Der Poet des Normalen
Noch bevor Nils Althaus im provokativen Schweizer Hip-Hop Drama "Breakout" Jugendgewalt in der Sprache pubertiernder Jugendlichkeit darstellte, wählte der
Berner mit dem grossen Sendebewusstsein den Schweizer Alltag und Berndeutsch als Kommunikation auf seiner ersten CD "Fuessnote". Die fünfzehn Songs sind ein
Livemitschnitt aus drei verscheidenen Konzerten im Restaurant Alpin von letztem Jahr. Mit Witz nimmt der ehemalige Cellospieler die Hemmungen und
Schwierigkeiten des Normalbürgers auf die Schippe. Das ist auf den ersten Blick völlig unspektakulär und eine Wiederholung vom Können anderer Berner
Chansonniers. Auf den zweiten Blick ist es eine Aufforderung an den jungen Hörer, der sich seine Ohren mit i-pod und Augen mit Gratiszeitungen verdeckt,
der Poesie des Alltages mehr Aufmerksamkeit zu schenken. Nils Althaus feiert auf der CD das Fest der Liebe, die immer ein wenig verzwickter ist als im
Groschenroman und den Glauben an den Helden, der nicht weiss, dass er einer ist, da er in der Schnelllebigkeit des Alltags keinen findet, der ihm auf die
Schulter kopft. Mit dem Charme eines Lausbuben trägt der Blonde mit Dreitagebart und den langen Fingern seine kurzen Liedli vor, die sich eher im
kleinen Rahmen geniessen lassen und den Schweizer auffordern, doch nicht alles
so streng anzusehen.
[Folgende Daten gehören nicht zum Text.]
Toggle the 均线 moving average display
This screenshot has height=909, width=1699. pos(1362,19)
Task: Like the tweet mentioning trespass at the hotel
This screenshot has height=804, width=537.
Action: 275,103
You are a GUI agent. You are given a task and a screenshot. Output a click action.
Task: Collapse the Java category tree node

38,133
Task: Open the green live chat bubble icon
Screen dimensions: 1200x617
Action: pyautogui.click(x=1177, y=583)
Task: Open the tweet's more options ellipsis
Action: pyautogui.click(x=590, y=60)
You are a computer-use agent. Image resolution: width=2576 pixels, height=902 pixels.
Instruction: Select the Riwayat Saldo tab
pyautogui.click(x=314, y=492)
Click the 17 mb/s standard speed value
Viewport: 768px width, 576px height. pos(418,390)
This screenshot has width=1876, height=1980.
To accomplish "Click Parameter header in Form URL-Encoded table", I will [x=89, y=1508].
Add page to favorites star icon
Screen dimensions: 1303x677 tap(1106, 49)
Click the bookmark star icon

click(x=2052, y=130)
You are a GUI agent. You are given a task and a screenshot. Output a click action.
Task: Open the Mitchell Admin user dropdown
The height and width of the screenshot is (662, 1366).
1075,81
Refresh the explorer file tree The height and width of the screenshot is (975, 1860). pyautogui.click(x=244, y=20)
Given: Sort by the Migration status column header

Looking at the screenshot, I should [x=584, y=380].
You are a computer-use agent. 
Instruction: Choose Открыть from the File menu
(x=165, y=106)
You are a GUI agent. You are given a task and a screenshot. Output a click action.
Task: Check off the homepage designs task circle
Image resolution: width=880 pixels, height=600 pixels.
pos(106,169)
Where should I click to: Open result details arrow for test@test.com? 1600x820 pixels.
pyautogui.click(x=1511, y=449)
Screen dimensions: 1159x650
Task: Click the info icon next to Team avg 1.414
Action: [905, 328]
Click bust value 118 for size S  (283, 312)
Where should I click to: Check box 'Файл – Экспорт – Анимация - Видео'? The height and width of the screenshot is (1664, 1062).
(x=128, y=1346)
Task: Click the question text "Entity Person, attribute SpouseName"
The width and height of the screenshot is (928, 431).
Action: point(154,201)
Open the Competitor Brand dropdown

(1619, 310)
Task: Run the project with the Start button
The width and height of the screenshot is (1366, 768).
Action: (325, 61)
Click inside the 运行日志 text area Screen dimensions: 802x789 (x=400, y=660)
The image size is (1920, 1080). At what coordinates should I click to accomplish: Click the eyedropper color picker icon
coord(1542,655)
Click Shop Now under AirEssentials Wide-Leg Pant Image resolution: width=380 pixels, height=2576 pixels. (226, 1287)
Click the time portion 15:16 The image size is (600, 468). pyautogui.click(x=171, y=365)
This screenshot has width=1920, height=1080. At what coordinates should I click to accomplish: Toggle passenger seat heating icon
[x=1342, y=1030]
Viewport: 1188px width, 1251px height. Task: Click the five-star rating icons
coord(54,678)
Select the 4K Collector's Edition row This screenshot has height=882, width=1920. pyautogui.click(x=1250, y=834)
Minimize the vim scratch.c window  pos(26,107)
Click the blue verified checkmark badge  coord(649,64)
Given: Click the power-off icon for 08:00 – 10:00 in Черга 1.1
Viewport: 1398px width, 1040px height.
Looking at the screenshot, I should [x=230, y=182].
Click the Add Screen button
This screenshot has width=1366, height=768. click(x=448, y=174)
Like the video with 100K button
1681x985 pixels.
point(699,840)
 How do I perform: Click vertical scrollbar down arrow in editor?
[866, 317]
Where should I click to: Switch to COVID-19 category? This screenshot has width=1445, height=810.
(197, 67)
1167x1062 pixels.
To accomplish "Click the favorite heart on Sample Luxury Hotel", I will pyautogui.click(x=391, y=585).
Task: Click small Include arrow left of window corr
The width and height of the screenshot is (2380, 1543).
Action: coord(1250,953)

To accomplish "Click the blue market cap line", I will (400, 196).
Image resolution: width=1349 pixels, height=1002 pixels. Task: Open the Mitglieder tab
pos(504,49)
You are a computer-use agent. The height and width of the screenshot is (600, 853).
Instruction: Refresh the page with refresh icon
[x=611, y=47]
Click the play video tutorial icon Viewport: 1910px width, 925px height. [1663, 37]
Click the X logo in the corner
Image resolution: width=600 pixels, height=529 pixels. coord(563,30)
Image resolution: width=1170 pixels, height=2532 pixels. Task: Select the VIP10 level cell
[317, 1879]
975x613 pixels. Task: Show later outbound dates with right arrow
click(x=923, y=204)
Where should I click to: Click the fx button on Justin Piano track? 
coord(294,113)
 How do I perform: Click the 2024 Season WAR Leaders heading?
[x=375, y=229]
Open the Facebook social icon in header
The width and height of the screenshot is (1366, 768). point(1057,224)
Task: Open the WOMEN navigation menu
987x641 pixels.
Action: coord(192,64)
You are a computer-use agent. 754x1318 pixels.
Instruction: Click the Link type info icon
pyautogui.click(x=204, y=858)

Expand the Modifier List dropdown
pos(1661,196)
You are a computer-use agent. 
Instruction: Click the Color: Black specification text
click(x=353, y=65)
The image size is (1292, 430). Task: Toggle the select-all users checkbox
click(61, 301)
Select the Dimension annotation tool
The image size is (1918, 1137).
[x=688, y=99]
Wehmütige Melodien, einfache Musik - Nils Althaus ist als Chansonnier kein Mann der grossen Posen und Macho. Nach dem Studium der
Biochemie legt der 25jährige jetzt sein Gewicht auf das Singen und Gitarrenspielen. In seinem Lieblingskaffee Kirchenfeld hat der Sohn aus gutem
Haus viel Zeit, um an den Mundartworten zu feilen bis sie seine Botschaft auf den Punkt bringen. "Fuessnote"- ist Nils Althaus Versuch, der Routine seiner Mitmenschen eine poetische Note mit einem Augenzwinkern abzugewinnen. Einekleine Alternative zum Schein von Popmusik und mit viel Sinn fürs Sein.